Heidegger on “everydayness”, the anonymous “They”, and how we can cultivate authenticity in a world that is constantly trying to make us something else.
For 20th-century philosopher Martin Heidegger, one of the major challenges we face as humans is being ourselves in a world that is constantly trying to make us something else.
Like other philosophers labeled ‘existentialist’, Heidegger championed the value of authenticity: of forging our own paths through life and living according to principles and values that we ourselves affirm.
However, being an absolutely nonconformist, authentic person all the time might seem rather unrealistic, and Heidegger would agree.
In his 1927 work Being and Time, Heidegger argues that given how we are ‘thrown’ into a world of shared cultural contexts and meanings, it is absolutely inevitable that we end up conforming to the values of public life and become complacent about how we live our lives.
After all, playing a particular role might make a certain situation easier, and conforming to certain values or conventions might be necessary for living without trouble in certain cultures and societies.
However, despite such convenience, we must be careful we do not lose ourselves to what Heidegger calls the anonymous “They”, where “everyone is the other, and no one is himself.”

**Data excerpts**
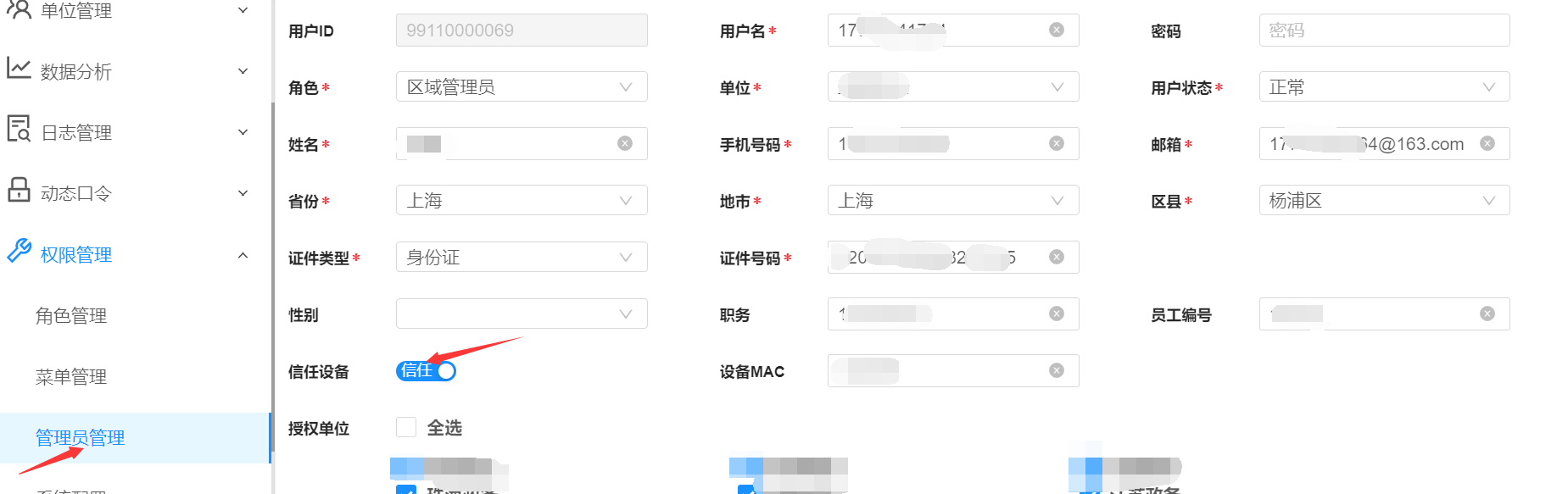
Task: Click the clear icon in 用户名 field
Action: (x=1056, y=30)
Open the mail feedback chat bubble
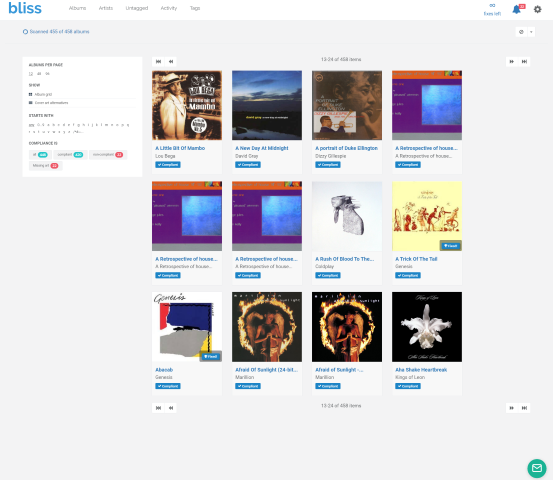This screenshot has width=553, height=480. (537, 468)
* * *
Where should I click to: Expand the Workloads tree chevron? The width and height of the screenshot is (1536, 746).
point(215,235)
==
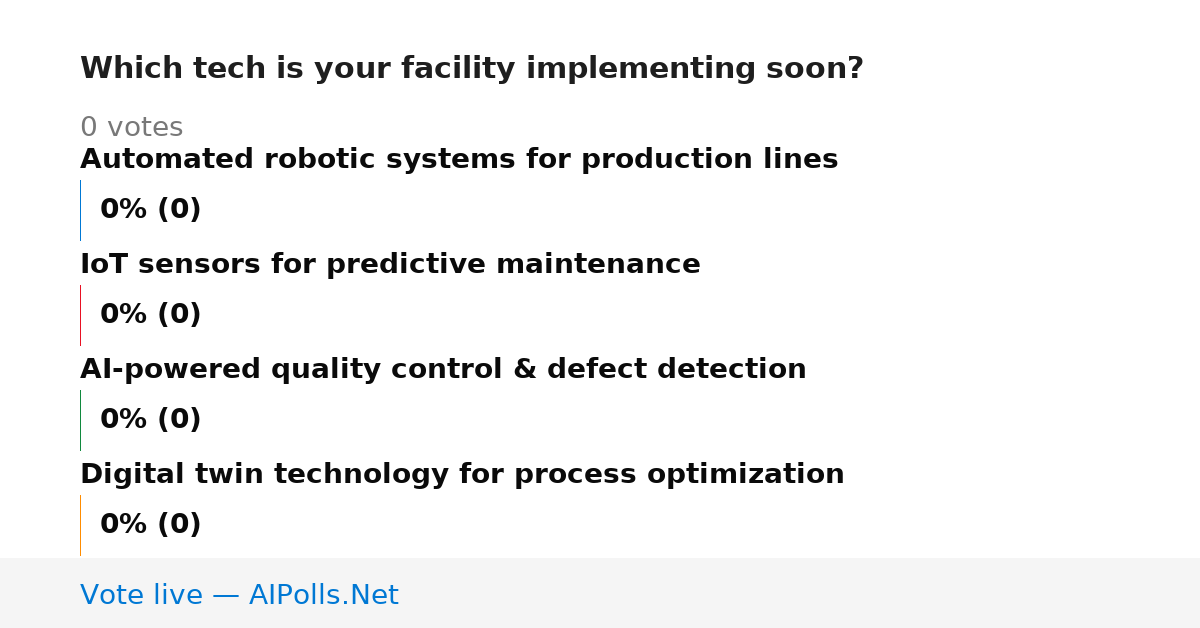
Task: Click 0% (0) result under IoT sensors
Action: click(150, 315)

**Exercise brief**
Copy the Heidegger passage above word for word, between "In his 1927" and "live our lives.", inclusive.

**Solution for this task**
In his 1927 work Being and Time, Heidegger argues that given how we are ‘thrown’ into a world of shared cultural contexts and meanings, it is absolutely inevitable that we end up conforming to the values of public life and become complacent about how we live our lives.